Medication Summary
The different prostatitis categories are treated with various medical therapies, depending on the underlying pathology. Antibiotic therapy is essential in the treatment of acute bacterial prostatitis. If the patient is having systemic symptoms, then admission is warranted for intravenous antibiotics, hydration, and analgesia.
Therapy for chronic bacterial prostatitis varies with the type and duration of antibiotics used. Treatment typically consists of 4-8 weeks of prostate-penetrating antibiotics, such as fluoroquinolone or trimethoprim-sulfamethoxazole.
Chronic prostatitis, chronic pelvic pain syndrome, and asymptomatic inflammatory prostatitis may be treated with alpha-blocking agents or diazepam with sitz baths.
Antibiotics
Class Summary
Empiric antibiotics should be tailored toward treating gram-negative pathogens. Sexually transmitted diseases (STDs), where Neisseria gonorrhoeae and Chlamydia trachomatis are the primary suspected pathogens, must also be considered, especially in patients younger than 35 years.
Current Centers for Disease Control and Prevention (CDC) updated treatment guidelines for gonococcal infection recommend single-dose IM ceftriaxone, plus single-dose oral azithromycin or 7 days of oral doxycycline.[20] Cotreatment offers the benefits of hindering the development of antimicrobial resistant gonococci and providing coverage against C trachomatis infection, which often accompanies gonococcal infection. Fluoroquinolone antibiotics are no longer recommended to treat gonorrhea in the United States.
For the treatment of chronic bacterial prostatitis, where Enterobacteriaceae, enterococci, and Pseudomonas aeruginosa are common pathogens, consider trimethoprim/sulfamethoxazole (Bactrim) or fluoroquinolones for 28 days or more as empiric agents.
For nonbacterial prostatitis caused by Chlamydia and Ureaplasma species, which are difficult to culture, an empiric trial of doxycycline or erythromycin should be instituted.
Levofloxacin (Levaquin)
This fluoroquinolone is indicated to treat acute and chronic bacterial prostatitis due to Escherichia coli, E faecalis, or Staphylococcus epidermidis. It has good concentration in the prostate. This is the L stereoisomer of the D/L parent compound ofloxacin, the D form being inactive. It provides good monotherapy with extended coverage against Pseudomonas species, as well as excellent activity against pneumococcus. Levofloxacin acts by inhibition of DNA gyrase activity.
Ofloxacin
Ofloxacin is a fluoroquinolone that is a pyridine carboxylic acid derivative with a broad-spectrum bactericidal effect.
Ciprofloxacin (Cipro, Cipro XR, Proquin XR)
This agent is a fluoroquinolone that inhibits bacterial DNA synthesis and, consequently, growth, by inhibiting DNA gyrase and topoisomerases, which are required for replication, transcription, and translation of genetic material. Quinolones have broad activity against gram-positive and gram-negative aerobic organisms. Ciprofloxacin has no activity against anaerobes. Continue treatment for at least 2 days (7-14 d typical) after signs and symptoms have disappeared.
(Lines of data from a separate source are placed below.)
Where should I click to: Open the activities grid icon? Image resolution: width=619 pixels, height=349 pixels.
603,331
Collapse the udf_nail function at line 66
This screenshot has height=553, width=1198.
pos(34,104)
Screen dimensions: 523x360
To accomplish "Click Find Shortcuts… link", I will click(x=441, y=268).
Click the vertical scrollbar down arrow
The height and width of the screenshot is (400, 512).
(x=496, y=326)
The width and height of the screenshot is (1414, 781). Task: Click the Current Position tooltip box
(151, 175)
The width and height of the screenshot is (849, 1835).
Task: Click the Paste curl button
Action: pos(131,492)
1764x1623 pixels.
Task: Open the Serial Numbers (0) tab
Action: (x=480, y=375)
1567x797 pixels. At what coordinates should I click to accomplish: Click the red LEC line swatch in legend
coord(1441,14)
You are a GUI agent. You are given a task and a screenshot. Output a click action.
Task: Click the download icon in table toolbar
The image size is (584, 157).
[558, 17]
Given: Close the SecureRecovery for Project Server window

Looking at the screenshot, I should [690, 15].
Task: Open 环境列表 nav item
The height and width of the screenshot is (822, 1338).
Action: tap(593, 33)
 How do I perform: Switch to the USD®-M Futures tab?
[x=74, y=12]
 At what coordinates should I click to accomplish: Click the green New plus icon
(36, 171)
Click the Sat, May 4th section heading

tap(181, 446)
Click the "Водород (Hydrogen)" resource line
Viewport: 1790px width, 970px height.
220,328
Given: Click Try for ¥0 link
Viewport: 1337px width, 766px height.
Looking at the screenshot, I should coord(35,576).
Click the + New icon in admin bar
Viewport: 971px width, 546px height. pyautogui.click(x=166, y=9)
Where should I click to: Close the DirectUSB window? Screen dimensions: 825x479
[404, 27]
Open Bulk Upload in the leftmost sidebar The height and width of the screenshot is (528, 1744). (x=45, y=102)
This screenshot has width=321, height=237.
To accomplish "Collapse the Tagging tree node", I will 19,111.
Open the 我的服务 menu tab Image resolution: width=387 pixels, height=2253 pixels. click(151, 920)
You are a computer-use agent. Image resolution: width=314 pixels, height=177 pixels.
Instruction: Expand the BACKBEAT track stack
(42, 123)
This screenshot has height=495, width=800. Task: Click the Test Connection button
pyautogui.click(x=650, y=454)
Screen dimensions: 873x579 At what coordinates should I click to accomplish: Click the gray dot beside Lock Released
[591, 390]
Trimethoprim/sulfamethoxazole (Bactrim, Bactrim DS, Septra DS)
Trimethoprim inhibits bacterial growth by inhibiting synthesis of dihydrofolic acid. The antibacterial activity of TMP-SMZ includes common urinary tract pathogens, except P aeruginosa.
Ceftriaxone (Rocephin)
A third-generation cephalosporin with broad-spectrum, gram-negative activity, ceftriaxone has lower efficacy against gram-positive organisms; higher efficacy against resistant organisms. Its bactericidal activity results from inhibiting cell wall synthesis by binding to one or more penicillin-binding proteins.
This agent exerts its antimicrobial effect by interfering with synthesis of peptidoglycan, a major structural component of bacterial cell wall. Bacteria eventually lyse due to the ongoing activity of cell wall autolytic enzymes while cell wall assembly is arrested.
Ceftriaxone is highly stable in presence of beta-lactamases, both penicillinase and cephalosporinase, of gram-negative and gram-positive bacteria. Approximately 33-67% of the dose excreted unchanged in urine, and remainder is secreted in bile and ultimately in feces as microbiologically inactive compounds. Ceftriaxone reversibly binds to human plasma proteins, and binding has been reported to decrease from 95% bound at plasma concentrations of less than 25 mcg/mL to 85% bound at 300 mcg/mL.
Doxycycline (Adoxa, Monodox, Doryx, Vibramycin)
Doxycycline inhibits protein synthesis and, thus, bacterial growth by binding to 30S and possibly 50S ribosomal subunits of susceptible bacteria. It may block dissociation of peptidyl tRNA from ribosomes, causing RNA-dependent protein synthesis to arrest.
Doxycycline is used to treat nonbacterial prostatitis caused by Chlamydia species. Chlamydia and Ureaplasma are difficult to culture; therefore, an empiric trial of doxycycline should be instituted.
Alpha-adrenergic antagonists
Class Summary
These agents are used in the treatment of benign prostatic hypertrophy. Studies suggest that combining alpha-blockers with antibiotics may reduce the risk of prostatitis recurrence in chronic prostatitis. Alpha-blockers reduce bladder outlet obstruction and thus improve voiding dysfunction that may be associated with prostatic swelling with prostatitis. Alpha-blockers may also have role to improve symptoms in chronic pelvic pain syndrome.
Terazosin
Quinazoline compound that counteracts alpha1-induced adrenergic contractions of bladder neck, terazosin facilitates urinary flow in the presence of prostate inflammation.
Tamsulosin (Flomax)
An alpha-adrenergic blocker, specifically targeting the A1 receptors, tamsulosin has the advantage of causing relatively less orthostatic hypotension, and it requires no gradual up-titration from the initial introductory dosage. On the other hand, a higher incidence of ejaculatory dysfunction exists with this medication (8.4-18.1%).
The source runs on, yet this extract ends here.